▸ **DATA**:
>>>>>
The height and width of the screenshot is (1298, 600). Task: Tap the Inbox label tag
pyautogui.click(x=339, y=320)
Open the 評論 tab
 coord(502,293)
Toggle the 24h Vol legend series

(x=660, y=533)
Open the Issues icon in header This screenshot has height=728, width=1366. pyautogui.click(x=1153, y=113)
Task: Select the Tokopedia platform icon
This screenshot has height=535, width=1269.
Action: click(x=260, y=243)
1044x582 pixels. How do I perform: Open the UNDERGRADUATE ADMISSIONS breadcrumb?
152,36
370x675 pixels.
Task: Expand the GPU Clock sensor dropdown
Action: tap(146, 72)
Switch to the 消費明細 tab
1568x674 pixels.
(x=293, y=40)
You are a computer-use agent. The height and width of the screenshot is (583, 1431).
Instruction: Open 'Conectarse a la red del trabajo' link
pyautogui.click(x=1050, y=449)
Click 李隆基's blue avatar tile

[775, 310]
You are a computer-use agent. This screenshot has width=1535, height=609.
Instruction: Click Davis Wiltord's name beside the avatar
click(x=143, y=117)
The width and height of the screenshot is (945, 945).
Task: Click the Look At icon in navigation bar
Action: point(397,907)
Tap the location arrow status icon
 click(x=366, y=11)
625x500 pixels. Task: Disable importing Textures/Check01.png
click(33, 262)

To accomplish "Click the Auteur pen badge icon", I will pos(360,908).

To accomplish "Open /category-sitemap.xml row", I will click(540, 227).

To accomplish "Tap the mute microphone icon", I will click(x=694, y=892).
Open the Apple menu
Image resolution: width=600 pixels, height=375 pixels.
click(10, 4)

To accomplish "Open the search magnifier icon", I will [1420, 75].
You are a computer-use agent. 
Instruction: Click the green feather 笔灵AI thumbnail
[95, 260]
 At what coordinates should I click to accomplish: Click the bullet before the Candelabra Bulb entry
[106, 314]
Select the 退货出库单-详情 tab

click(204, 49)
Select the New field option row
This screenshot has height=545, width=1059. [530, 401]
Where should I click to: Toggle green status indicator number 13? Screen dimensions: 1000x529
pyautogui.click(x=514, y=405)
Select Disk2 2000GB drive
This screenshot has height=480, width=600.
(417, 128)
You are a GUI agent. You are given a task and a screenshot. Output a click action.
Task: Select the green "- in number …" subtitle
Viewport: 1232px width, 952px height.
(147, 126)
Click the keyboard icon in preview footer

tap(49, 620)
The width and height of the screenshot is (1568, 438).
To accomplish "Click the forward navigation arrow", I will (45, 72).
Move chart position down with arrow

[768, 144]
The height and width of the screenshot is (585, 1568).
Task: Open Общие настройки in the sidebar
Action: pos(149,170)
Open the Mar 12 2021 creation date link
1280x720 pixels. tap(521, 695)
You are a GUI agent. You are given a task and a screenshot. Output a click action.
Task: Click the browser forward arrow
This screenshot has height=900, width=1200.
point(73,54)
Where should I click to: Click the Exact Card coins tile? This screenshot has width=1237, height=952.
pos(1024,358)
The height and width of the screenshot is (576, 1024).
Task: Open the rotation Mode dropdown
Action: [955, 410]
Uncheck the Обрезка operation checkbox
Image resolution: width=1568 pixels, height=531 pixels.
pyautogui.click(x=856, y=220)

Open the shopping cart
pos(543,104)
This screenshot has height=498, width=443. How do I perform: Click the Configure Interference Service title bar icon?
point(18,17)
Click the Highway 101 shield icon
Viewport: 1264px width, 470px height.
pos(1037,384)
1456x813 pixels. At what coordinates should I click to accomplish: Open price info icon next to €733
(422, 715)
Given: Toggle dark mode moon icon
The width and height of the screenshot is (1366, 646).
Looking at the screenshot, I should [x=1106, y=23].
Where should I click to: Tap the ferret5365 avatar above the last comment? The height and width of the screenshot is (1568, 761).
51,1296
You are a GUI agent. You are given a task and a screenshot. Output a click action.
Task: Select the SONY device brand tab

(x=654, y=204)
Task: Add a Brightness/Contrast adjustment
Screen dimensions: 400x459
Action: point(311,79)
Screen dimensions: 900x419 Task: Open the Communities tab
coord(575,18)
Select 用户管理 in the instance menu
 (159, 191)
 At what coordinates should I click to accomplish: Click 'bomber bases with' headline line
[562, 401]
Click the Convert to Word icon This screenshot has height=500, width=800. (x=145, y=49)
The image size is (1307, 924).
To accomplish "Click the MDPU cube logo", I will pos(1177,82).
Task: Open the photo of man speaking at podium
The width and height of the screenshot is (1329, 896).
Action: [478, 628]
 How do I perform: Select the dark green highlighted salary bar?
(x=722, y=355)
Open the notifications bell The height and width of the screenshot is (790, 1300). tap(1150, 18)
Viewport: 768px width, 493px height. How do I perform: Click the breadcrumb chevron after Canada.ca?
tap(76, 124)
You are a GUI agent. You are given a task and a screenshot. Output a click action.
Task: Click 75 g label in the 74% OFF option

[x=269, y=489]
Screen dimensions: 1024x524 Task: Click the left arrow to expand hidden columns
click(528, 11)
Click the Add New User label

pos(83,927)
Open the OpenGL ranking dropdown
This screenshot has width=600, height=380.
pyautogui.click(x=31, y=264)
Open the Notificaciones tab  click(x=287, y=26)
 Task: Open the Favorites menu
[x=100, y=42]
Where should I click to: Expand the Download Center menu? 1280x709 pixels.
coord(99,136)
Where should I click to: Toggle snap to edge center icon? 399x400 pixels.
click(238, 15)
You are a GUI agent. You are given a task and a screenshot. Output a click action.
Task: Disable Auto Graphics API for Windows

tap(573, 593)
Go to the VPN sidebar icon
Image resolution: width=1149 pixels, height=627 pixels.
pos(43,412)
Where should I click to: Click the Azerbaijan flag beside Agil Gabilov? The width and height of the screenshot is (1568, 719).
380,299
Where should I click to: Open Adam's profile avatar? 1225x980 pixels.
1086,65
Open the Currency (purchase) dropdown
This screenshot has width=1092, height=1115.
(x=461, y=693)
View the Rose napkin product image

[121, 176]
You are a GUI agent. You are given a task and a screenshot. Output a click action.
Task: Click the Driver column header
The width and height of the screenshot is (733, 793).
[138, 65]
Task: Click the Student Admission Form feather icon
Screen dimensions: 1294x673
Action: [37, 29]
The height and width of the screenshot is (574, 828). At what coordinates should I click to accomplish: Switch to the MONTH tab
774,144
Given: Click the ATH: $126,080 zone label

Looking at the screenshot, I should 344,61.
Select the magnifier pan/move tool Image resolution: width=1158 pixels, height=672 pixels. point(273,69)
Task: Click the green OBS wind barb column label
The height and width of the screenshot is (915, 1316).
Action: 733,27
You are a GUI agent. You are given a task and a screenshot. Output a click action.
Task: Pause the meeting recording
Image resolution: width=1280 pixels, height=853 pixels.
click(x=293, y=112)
<<<<<
▸ **EXERCISE DETAILS**: For the word "computer", go through the records and show each line that carries it.

▸ **WRITTEN RESPONSE**:
You are a computer-use agent. The height and width of the screenshot is (583, 1431).
You are a computer-use agent. This screenshot has width=1535, height=609.
You are a computer-use agent. 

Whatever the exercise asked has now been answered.